Every line of the records below from the line with "Where should I click to: Open" up to and including the line with "Given: Go to Business Rules in navigation bar" must be reproduced exactly, and no line outside that range.
*** Opening of Records to process ***
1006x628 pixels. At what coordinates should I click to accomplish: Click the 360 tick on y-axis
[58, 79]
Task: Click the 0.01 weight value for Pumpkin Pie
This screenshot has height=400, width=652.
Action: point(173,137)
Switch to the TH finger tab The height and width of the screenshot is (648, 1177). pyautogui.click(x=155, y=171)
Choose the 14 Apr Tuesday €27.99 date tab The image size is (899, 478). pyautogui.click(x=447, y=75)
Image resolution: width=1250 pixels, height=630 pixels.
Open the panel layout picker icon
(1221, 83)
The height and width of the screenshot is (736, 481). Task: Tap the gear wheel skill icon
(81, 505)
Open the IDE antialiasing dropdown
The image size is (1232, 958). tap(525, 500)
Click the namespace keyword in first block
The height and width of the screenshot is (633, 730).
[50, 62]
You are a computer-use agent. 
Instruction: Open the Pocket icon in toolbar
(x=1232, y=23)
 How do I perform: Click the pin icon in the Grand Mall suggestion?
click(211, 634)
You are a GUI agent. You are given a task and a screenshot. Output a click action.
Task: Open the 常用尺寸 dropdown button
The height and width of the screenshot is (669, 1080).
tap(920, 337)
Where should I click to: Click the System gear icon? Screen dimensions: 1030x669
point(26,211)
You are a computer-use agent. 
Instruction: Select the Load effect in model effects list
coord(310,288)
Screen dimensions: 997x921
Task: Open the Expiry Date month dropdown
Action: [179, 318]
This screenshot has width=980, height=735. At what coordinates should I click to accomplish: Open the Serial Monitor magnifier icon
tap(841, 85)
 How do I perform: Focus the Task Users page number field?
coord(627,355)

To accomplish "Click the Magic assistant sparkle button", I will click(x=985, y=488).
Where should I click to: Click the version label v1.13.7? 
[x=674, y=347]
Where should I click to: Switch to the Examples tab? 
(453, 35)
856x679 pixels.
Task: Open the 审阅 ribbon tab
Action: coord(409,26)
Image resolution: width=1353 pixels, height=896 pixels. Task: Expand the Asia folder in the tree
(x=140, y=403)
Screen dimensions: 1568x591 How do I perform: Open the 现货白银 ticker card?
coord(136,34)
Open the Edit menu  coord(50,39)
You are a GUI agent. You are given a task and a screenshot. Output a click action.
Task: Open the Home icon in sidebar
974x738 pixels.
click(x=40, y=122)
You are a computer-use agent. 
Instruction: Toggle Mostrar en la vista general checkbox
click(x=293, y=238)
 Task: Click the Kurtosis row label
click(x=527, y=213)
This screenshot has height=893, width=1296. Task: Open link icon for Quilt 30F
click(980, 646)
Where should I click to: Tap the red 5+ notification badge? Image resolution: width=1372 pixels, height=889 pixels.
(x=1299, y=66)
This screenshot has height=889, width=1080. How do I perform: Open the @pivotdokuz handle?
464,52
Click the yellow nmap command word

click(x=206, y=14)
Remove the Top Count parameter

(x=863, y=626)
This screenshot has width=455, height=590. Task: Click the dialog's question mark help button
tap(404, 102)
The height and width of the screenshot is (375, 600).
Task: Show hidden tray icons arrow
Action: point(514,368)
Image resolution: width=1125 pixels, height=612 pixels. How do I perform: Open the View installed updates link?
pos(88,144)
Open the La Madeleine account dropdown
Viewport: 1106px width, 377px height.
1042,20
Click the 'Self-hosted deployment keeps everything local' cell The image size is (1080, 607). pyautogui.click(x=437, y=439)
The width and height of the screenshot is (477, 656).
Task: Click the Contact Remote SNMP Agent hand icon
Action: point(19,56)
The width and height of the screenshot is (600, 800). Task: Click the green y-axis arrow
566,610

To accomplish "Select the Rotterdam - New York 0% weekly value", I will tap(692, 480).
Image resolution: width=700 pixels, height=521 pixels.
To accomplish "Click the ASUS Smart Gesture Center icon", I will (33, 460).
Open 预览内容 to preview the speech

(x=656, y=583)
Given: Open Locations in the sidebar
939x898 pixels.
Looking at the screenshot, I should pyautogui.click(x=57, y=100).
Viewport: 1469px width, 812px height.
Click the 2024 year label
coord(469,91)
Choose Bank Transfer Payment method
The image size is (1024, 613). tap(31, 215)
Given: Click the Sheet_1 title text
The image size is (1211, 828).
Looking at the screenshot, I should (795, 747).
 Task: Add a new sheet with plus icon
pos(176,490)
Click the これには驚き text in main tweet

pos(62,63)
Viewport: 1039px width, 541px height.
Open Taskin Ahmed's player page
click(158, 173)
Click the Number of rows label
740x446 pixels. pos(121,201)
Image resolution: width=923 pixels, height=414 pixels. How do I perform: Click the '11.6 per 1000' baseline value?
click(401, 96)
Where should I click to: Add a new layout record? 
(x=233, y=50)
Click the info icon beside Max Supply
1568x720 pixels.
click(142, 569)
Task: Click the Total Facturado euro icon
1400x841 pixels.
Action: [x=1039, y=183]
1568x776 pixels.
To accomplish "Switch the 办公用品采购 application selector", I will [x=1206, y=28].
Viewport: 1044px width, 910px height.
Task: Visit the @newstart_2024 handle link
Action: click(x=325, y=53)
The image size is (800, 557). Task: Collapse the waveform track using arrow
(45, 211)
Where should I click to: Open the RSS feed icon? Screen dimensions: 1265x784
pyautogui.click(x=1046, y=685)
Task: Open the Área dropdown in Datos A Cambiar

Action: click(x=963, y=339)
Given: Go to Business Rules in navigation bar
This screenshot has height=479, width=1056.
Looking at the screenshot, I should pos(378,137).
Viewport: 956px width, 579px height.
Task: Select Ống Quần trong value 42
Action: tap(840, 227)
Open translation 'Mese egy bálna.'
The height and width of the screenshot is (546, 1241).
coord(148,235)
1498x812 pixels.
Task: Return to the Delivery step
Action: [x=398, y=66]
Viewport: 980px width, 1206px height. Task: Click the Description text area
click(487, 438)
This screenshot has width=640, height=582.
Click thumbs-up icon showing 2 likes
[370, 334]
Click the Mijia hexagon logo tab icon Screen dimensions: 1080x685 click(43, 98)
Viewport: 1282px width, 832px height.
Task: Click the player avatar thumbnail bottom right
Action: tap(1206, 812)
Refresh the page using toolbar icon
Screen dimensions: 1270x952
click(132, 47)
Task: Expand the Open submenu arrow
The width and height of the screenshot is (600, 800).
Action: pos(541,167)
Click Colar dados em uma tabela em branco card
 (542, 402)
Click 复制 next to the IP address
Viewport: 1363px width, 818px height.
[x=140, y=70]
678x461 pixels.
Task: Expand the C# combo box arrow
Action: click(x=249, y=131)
*** Close of Records to process ***
## Result for this task
Where should I click to: Open the RSS feed icon? Screen dimensions: 1265x784
pyautogui.click(x=1046, y=685)
Task: Open the Área dropdown in Datos A Cambiar

Action: click(x=963, y=339)
Given: Go to Business Rules in navigation bar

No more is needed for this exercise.